Study uncovers multiple lineages of stem cells contributing to neuron production

The development of the cerebral cortex largely depends on the stem cells responsible for generating neurons, known as radial glial cells. Until now, it was believed that these stem cells generated neurons following a simple process, that is, a single cell lineage.

However, a study led by the Neurogenesis and cortical expansion laboratory, headed by researcher Víctor Borrell at the Institute for Neurosciences (IN), a joint center of the Spanish National Research Council (CSIC) and the Miguel Hernández University (UMH) of Elche, has discovered not only that there are many more types of radial glial cells than previously thought, but also that there are at least three different processes of neurogenesis that occur in parallel in the same brain areas and at the same moment of development.

The results of this work, published in the journal Science Advances, reveal the complexity of neurogenesis through the involvement of parallel lineages. "We have discovered that there are several alternative routes to generate neurons and that all the routes work at the same time, although we have also seen that the final result is always a neuron with similar characteristics and functions at that stage of development," explains Borrell.

Furthermore, researchers find evidence that the existence of parallel lineages is related to the folding of the cerebral cortex. "A fundamental aspect in this sense is that the 'routes' to form neurons work at the same time and in the same place, but not in the same quantity throughout the cortex, being different between gyrus and sulcus," says the article's first author, Lucía del Valle Antón.

To understand this link, researchers have studied the formation of neurons in regions that will undoubtedly give rise to a gyrus and a sulcus in the ferret brain, while, by using public databases, they have also been able to analyze it in human and mouse brains.

During the development of the study, in which the researcher Juan Antonio Moreno Bravo, who directs the Development, Wiring, and Function of Cerebellar Circuits laboratory, also participated, the experts observed that, although the three lineages are functioning in both gyrus and sulcus zones, different processes predominate depending on the location.

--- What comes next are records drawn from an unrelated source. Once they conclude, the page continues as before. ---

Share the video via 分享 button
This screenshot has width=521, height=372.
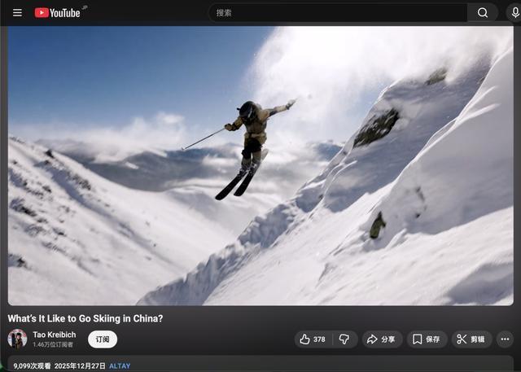tap(381, 339)
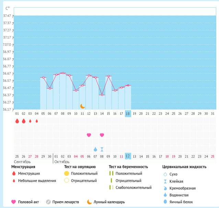The height and width of the screenshot is (208, 219).
Task: Click the temperature point on cycle day 08
Action: (63, 73)
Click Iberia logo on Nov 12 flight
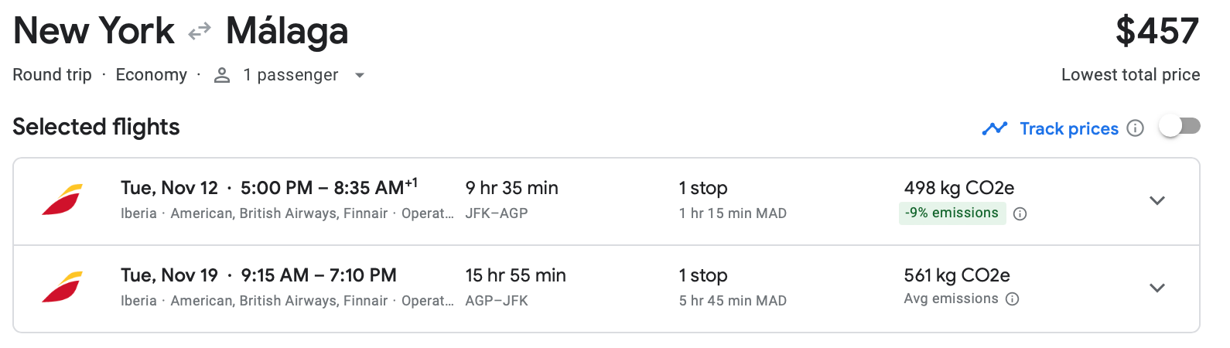The height and width of the screenshot is (348, 1230). pos(62,200)
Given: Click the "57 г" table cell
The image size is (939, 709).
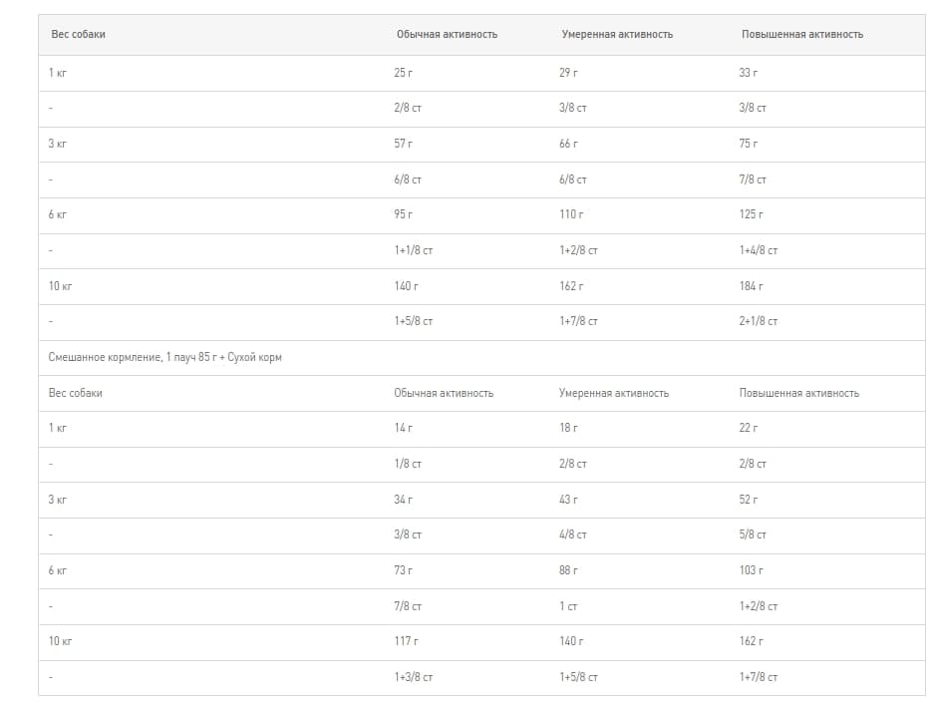Looking at the screenshot, I should tap(404, 144).

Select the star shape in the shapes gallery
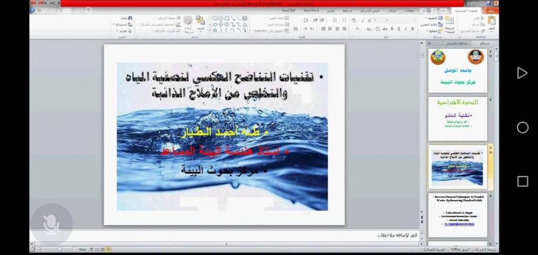[215, 30]
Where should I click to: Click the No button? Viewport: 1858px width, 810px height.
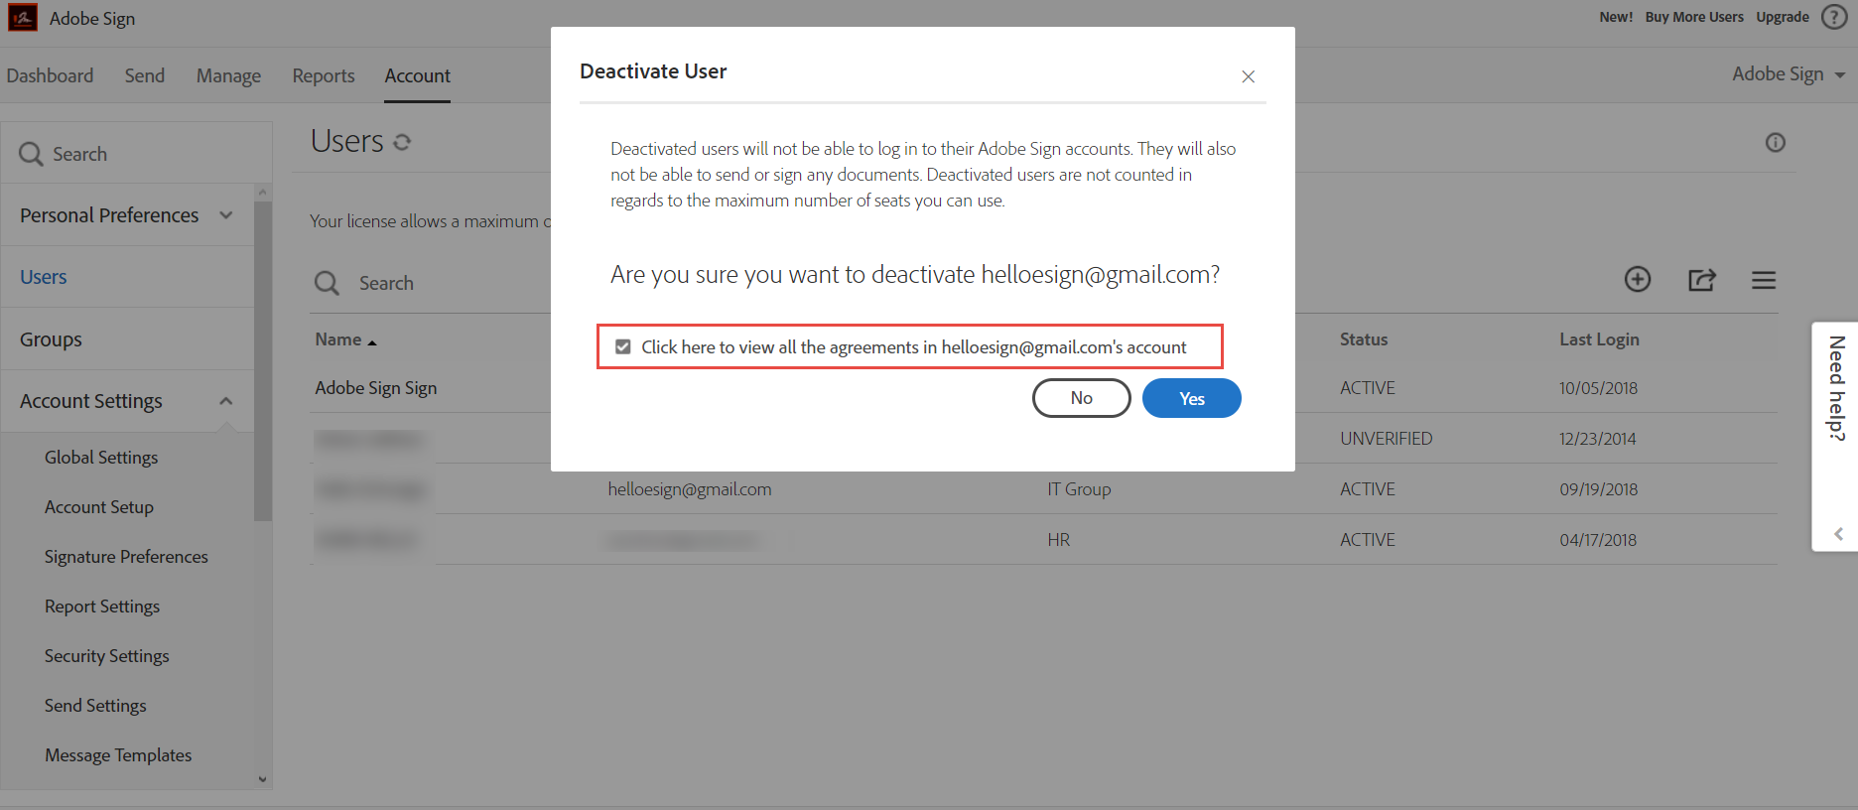tap(1081, 398)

"At first, the cortex is smooth, but there is an area that will grow a lot, and as it grows, it will end up forming a gyrus. Meanwhile, next to it, other areas will grow less and will remain sunken, forming a sulcus," says Borrell. "The first difference between a gyrus and a sulcus is how much it grows, and this is related to how many neurons will be born in that place. For example, in the sulcus, what we find is that of these three 'routes,' the one that generates fewer neurons predominates, while in the gyrus, the opposite will happen."

Understanding the existence of these new types of stem cells, which possess a high capacity for division, along with the various mechanisms for generating neurons in parallel, enables us to comprehend the processes that lead to the enlargement of the human cerebral cortex compared to other species.

This research has allowed scientists to explore, with unprecedented detail, the genes expressed by neurons in both the gyrus and the sulcus. Borrell explains, "We aimed to observe which of all the cells we investigated express genes known to be mutated in human malformations. We verified that not all these cells express the genes responsible for these brain malformations. We observed that they are mainly expressed by the newborn neurons, rather than the progenitors."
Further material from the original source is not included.